こんにちは。東京全域で、お墓のお仕事をさせていただいています石誠メモリアルサポートの松本です。都立青山霊園にて、樹木の伐採と抜根、お墓の新設等のリフォームをさせていただきましたので、その様子をご紹介いたします。

 

今回のお客様は、都立青山霊園に墓地をお持ちで、ホームページをご覧になってご連絡をいただきました。墓地に樹木や雑草が生い茂っており、周りのお墓や霊園に迷惑にならないように何とかして整備してほしいというご相談でした。

現地にてお客様とお会いして、お墓の状況を確認させていただきました。

 

施工前のお墓です。向かって右側にトキン型(棹石の頭部が角錐状)のお墓、その左には石塔のないカロートのみの状態のもの、右端には墓誌もあります。これは雑草をある程度取り除いた状態なのですが、初めはどこからどこまでがご自分のお墓の敷地なのかも分からないくらいでした。樹木も大きく育っており、実生木(みしょうぼく)であるため、「施主さんの責任で切ってください」という連絡が管理事務所からも入っていたそうです。

今回は、お墓の環境の整備とともに、右側のお墓と墓誌を残して、左側に新規でお墓を建てることをご希望でした。工事の内容としては、樹木伐採・抜根、基礎工事からお墓の新設など、かなり内容の詰まった工事になるため、何通りかのお見積もりをご提案しました。お考えのご予算も考慮して、結果的にはシンプルな外柵デザインのプランを選んでいただきました。

それでは、工事に入ります。

 

ある程度の雑草を取り除いたあとは、樹木の伐採・抜根から開始です。伐採専門のスタッフが、5,6mくらいはある樹木を伐採しています。

 

抜根のようすです。基礎からやりかえるため、しっかりと抜根していきます。これほどの大きな根が出てきました! 今回特に、お隣のお墓との境界あたりに生えている樹木の抜根でした。こういった古い墓地の場合には、境界があいまいなこともありますので、管理事務所の方立ち会いのもと、境界に糸を張ってはっきり敷地を確認しながらの作業になります。

 

 

抜根が終わると、石材工事のスタッフが入り、基礎工事を開始します。四方の外柵を据えつける部分に布基礎をするため、ランマーという機械で地盤をしっかりと固めています。

 

布基礎を打ったあとコンクリートで固め、外柵の石を据え付けています。L字の金具でしっかりと角を止めて、強度を保っています。

 

カロート用の基礎工事です。木枠の中の土残しの部分を除いて配金し、コンクリートを打つための準備をしています。

 

カロートが完成です。清潔感がありきれいに仕上がって、お客様にお喜びいただきました。

 

カロートが完成後、墓石本体や墓誌・踏み石などを据え付けていき、草止めのためコンクリートを打ちました。印は水抜きの穴で、今回は広いお墓ですので6箇所ほど付けました。

 

砂利を入れて完成です。

右側の以前からあるお墓、墓誌はきれいに水圧洗浄し、目地なども入れ替えました。花筒はステンレス製のものに交換しました。

 

左側の洋型のお墓が今回新しくお作りしたお墓です。花の彫刻をあしらった明るい雰囲気のお墓に仕上がりました。お墓全体も大変明るくなり、日当たりも申し分ありません。

 

お客様はまず、あまりに変わっているので「自分のお墓じゃないみたいです!」と驚かれていました。そして、「これならせっせとお墓参りにも来たくなりますね」と、お参りしやすくきれいになったことを大変喜んでくださいました。以前は草むしりなどにも時間がかかって、半日ほどかかることもあったそうです。お参りが大変でなかなか足が向かないことも仕方なかったかと思います。
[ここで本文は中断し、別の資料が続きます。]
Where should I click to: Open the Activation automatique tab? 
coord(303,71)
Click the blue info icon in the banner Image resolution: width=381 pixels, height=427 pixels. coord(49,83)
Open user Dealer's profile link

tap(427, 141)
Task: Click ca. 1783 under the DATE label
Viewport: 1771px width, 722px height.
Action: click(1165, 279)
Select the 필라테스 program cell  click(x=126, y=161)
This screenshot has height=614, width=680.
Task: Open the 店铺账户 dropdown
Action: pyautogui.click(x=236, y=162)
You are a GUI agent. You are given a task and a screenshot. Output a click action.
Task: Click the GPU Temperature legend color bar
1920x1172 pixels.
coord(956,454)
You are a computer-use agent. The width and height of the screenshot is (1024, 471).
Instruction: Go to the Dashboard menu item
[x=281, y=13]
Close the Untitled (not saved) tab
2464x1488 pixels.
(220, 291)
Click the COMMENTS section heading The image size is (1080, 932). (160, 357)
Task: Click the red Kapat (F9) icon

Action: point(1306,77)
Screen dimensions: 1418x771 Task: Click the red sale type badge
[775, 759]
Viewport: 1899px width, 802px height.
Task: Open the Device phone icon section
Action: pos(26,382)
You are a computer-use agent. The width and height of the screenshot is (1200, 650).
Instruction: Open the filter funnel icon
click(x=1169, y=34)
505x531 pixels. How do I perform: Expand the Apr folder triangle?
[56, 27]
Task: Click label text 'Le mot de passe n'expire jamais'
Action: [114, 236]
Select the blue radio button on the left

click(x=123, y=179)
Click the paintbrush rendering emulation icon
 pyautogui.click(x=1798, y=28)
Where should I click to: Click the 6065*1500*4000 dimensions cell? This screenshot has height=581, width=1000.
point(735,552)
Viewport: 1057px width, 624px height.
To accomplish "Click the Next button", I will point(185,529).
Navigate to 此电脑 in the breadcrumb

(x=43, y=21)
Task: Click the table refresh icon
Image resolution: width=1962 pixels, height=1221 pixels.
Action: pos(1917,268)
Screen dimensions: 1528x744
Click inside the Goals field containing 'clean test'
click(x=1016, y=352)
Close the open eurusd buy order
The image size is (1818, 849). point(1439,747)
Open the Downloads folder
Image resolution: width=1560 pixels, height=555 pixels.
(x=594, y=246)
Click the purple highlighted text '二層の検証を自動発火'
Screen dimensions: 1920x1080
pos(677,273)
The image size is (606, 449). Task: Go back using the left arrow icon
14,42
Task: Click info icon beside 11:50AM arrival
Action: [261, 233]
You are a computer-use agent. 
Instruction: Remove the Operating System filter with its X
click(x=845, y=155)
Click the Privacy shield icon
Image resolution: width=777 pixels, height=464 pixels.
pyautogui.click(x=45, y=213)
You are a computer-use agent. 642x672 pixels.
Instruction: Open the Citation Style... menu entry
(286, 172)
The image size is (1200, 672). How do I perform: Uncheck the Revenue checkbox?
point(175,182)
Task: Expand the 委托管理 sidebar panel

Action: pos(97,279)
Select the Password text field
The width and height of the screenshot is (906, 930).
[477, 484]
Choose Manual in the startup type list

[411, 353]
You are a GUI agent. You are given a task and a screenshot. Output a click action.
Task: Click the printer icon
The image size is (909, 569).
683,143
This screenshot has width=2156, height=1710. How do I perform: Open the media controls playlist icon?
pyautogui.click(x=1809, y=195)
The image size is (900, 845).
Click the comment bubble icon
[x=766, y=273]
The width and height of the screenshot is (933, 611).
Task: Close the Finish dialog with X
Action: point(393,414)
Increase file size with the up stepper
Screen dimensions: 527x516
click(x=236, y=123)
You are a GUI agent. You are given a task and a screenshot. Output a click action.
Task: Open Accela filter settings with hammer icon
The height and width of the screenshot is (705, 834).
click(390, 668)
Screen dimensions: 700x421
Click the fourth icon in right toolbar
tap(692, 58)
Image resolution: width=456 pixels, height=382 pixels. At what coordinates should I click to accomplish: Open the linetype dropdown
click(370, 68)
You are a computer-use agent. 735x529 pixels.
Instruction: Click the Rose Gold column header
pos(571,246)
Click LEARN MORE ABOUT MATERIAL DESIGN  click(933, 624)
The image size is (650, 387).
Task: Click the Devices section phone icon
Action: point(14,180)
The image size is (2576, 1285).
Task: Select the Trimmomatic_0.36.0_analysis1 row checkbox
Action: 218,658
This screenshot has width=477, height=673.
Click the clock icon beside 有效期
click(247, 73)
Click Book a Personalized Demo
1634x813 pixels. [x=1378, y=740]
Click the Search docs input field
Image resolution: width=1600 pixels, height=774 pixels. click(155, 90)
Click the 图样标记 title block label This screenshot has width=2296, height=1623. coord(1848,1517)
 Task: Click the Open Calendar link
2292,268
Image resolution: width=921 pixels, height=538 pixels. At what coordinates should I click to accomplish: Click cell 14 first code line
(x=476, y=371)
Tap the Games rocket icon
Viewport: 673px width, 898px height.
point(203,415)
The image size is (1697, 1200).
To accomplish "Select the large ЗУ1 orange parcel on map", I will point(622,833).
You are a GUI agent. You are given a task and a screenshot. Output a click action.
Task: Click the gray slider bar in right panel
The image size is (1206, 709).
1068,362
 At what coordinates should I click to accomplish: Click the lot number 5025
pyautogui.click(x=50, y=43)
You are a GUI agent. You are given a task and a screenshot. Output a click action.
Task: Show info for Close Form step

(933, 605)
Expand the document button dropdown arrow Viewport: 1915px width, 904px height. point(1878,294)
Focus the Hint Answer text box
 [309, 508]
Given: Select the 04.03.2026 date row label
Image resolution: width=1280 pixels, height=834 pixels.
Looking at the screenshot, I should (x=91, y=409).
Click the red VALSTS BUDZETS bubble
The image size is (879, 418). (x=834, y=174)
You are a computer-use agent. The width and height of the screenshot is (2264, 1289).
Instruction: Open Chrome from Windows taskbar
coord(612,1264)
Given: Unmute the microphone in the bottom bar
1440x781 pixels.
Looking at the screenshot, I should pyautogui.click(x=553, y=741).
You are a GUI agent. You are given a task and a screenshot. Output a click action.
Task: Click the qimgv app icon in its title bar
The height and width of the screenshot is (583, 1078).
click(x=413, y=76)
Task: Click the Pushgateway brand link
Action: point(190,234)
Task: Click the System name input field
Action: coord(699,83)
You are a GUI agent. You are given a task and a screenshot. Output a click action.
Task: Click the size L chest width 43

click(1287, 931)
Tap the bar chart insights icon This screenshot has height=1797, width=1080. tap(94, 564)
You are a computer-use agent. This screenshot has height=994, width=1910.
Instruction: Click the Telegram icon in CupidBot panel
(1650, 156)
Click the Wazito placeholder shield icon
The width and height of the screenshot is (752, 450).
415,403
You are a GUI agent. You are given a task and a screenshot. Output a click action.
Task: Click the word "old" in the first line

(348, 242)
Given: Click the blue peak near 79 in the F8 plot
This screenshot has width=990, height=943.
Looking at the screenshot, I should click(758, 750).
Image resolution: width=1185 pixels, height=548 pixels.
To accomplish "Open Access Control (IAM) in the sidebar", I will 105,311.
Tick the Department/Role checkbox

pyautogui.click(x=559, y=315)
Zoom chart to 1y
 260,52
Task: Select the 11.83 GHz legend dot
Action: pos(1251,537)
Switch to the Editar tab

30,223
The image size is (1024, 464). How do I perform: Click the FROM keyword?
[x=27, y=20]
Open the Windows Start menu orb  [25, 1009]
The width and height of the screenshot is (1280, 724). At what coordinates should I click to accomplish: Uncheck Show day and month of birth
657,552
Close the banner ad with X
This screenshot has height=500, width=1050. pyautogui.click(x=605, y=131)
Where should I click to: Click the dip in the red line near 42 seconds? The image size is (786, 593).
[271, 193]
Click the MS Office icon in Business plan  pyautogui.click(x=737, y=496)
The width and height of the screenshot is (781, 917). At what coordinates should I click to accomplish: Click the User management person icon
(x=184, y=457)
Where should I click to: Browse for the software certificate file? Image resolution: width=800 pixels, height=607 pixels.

今回は、お隣のお墓との兼ね合いや手続き等を含め、ひとつひとつのステップをクリアして、慎重かつ丁寧に進めていかなければならない案件もありました。時間と手間隙もかかりましたが、その甲斐あってその分お客様に大変喜んでいただけて、私どもの喜びもひとしおでした。明るくお参りしやすくなったお墓に、これからはお気軽にお参りに来ていただければうれしく思います。